Mélanie STURMEL et Raphaël TACCOEN

En plongeant au cœur de l’histoire de la science-fiction et de la fantasy françaises, ce séminaire sera l’occasion d’étudier les évolutions de cette littérature et son rapport au domaine académique : longtemps rejetée, la littérature de l’imaginaire est désormais un objet d’études à part entière.
Ce séminaire mettra en avant les spécificités de la science-fiction et de la fantasy françaises au travers d’approches stylistiques, historiques et théoriques, sans mettre de côté les rapports qui existent entre la littérature française de l’imaginaire et celles d’autres pays (en particulier les Etats-Unis), avec une approche comparatiste ou traductologique.
L’ambition de ce séminaire est de faire un état de la littérature de l’imaginaire en France : de quel imaginaire parle-t-on, quelle a été son histoire, peut-on parler d’une “littérature” au sens institutionnel du terme ?

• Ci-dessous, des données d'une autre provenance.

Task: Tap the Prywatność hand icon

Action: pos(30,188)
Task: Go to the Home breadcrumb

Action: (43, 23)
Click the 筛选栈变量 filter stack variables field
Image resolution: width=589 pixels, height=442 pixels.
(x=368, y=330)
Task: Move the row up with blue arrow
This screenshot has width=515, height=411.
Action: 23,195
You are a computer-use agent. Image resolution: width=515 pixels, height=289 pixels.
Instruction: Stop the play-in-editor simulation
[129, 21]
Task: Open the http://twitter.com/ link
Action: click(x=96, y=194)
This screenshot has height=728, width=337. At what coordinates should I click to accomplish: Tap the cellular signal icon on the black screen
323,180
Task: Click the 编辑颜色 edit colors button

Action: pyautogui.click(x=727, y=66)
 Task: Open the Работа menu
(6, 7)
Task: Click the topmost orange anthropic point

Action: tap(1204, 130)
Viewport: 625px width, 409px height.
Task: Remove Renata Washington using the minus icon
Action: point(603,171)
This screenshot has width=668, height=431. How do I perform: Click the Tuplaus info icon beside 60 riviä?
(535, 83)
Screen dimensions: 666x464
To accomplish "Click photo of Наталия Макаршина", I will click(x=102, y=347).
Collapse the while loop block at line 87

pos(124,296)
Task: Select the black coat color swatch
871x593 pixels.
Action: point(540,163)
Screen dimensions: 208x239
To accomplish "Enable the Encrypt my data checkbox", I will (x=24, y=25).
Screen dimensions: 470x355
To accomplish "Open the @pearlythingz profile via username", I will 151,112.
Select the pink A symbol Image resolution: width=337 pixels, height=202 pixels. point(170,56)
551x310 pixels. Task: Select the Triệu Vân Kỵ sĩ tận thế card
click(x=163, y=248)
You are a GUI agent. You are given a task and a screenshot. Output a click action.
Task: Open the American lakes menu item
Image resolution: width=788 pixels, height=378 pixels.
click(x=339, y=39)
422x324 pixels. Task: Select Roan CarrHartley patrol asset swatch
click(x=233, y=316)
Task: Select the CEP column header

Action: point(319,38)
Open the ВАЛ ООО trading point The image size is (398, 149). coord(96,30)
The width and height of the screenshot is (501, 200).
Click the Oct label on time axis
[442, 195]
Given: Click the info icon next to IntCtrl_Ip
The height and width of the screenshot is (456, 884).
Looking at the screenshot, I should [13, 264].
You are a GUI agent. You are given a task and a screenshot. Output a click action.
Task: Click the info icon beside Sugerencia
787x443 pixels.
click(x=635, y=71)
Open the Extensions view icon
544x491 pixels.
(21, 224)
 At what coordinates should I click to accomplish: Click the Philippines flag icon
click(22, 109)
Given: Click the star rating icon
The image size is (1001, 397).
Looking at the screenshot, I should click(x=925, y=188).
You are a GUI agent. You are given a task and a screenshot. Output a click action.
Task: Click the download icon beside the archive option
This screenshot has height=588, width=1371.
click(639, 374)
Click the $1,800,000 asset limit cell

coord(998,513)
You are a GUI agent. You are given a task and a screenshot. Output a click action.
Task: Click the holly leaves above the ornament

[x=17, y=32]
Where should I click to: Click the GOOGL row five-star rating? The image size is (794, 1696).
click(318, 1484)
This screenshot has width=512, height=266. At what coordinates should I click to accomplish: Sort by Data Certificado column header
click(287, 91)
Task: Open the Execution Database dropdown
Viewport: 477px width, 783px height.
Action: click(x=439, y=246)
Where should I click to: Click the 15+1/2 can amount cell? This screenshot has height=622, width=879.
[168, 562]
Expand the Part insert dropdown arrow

Ce séminaire se tiendra le vendredi de 18h à 20h en salle CELAN (45 rue d’Ulm). Il est ouvert à tous et toutes sans inscription.

Programme des séances
-26 janvier : Fleur Hopkins (CNRS/THALIM), « Le merveilleux scientifique comme Atlantide (1909-1939) ».
-2 février : Natacha Vas-Deyres (Université Bordeaux Montaigne), « La science-fiction française : soubassement utopique, engagement politique et hybridité générique ».
-8 mars : Simon Bréan (Université Sorbonne Université), « Evolution historique du macro-texte de la science-fiction française et valeur heuristique des paradigmes dominants ».
-29 mars : Marie-Lucie Bougon (Université Paris Nanterre), « Introduction et histoire éditoriale de la fantasy en France, réception par la critique et les publics ».
-5 avril : Alice Ray (Université d’Orléans), « Traduire l’imaginaire science-fictionnel : étrangéification, termes-fictions et mégatexte ».
-26 avril : Aurélie Huz (Université Paris Nanterre), programme à venir.
-24 mai : Irène Langlet, (Université Gustave Eiffel) « Une approche comparatiste de la science-fiction ».